── SOURCE DATA ──
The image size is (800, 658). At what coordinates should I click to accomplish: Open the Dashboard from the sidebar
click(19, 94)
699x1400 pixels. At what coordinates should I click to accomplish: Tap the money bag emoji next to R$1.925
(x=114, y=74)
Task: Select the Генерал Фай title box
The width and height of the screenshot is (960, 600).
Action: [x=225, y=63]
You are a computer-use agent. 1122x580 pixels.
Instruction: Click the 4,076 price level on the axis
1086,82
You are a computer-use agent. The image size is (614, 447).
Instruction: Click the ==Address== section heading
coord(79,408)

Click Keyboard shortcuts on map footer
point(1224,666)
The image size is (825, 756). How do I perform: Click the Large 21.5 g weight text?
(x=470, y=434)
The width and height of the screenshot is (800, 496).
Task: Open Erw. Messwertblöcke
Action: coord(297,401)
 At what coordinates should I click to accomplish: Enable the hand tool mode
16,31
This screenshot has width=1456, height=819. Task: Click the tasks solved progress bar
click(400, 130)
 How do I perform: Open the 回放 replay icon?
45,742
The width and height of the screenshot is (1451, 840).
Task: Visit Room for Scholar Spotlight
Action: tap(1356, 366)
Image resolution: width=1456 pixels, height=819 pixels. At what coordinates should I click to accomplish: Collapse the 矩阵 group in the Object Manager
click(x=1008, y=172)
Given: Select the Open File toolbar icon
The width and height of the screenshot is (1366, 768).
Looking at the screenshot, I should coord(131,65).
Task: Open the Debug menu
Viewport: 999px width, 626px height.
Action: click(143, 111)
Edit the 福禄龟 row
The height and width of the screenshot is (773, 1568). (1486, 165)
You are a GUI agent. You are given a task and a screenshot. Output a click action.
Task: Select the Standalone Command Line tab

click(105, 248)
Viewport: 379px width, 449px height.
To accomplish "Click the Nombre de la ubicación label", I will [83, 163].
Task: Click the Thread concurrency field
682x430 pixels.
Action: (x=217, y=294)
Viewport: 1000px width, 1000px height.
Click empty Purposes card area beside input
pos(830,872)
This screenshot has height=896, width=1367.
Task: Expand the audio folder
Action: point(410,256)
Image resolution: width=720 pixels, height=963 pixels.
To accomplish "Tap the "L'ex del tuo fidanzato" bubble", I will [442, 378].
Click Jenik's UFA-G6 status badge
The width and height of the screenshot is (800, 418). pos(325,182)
───
> _WORK TO COMPLETE_
Copy every one of the records above word for word, line by line.

> _PROBLEM SOLUTION_
The image size is (800, 658). At what coordinates should I click to accomplish: Open the Dashboard from the sidebar
click(19, 94)
699x1400 pixels. At what coordinates should I click to accomplish: Tap the money bag emoji next to R$1.925
(x=114, y=74)
Task: Select the Генерал Фай title box
The width and height of the screenshot is (960, 600).
Action: [x=225, y=63]
You are a computer-use agent. 1122x580 pixels.
Instruction: Click the 4,076 price level on the axis
1086,82
You are a computer-use agent. The image size is (614, 447).
Instruction: Click the ==Address== section heading
coord(79,408)

Click Keyboard shortcuts on map footer
point(1224,666)
The image size is (825, 756). How do I perform: Click the Large 21.5 g weight text?
(x=470, y=434)
The width and height of the screenshot is (800, 496).
Task: Open Erw. Messwertblöcke
Action: coord(297,401)
 At what coordinates should I click to accomplish: Enable the hand tool mode
16,31
This screenshot has width=1456, height=819. Task: Click the tasks solved progress bar
click(400, 130)
 How do I perform: Open the 回放 replay icon?
45,742
The width and height of the screenshot is (1451, 840).
Task: Visit Room for Scholar Spotlight
Action: tap(1356, 366)
Image resolution: width=1456 pixels, height=819 pixels. At what coordinates should I click to accomplish: Collapse the 矩阵 group in the Object Manager
click(x=1008, y=172)
Given: Select the Open File toolbar icon
The width and height of the screenshot is (1366, 768).
Looking at the screenshot, I should coord(131,65).
Task: Open the Debug menu
Viewport: 999px width, 626px height.
Action: click(143, 111)
Edit the 福禄龟 row
The height and width of the screenshot is (773, 1568). (1486, 165)
You are a GUI agent. You are given a task and a screenshot. Output a click action.
Task: Select the Standalone Command Line tab

click(105, 248)
Viewport: 379px width, 449px height.
To accomplish "Click the Nombre de la ubicación label", I will [83, 163].
Task: Click the Thread concurrency field
682x430 pixels.
Action: (x=217, y=294)
Viewport: 1000px width, 1000px height.
Click empty Purposes card area beside input
pos(830,872)
This screenshot has height=896, width=1367.
Task: Expand the audio folder
Action: point(410,256)
Image resolution: width=720 pixels, height=963 pixels.
To accomplish "Tap the "L'ex del tuo fidanzato" bubble", I will [442, 378].
Click Jenik's UFA-G6 status badge
The width and height of the screenshot is (800, 418). pos(325,182)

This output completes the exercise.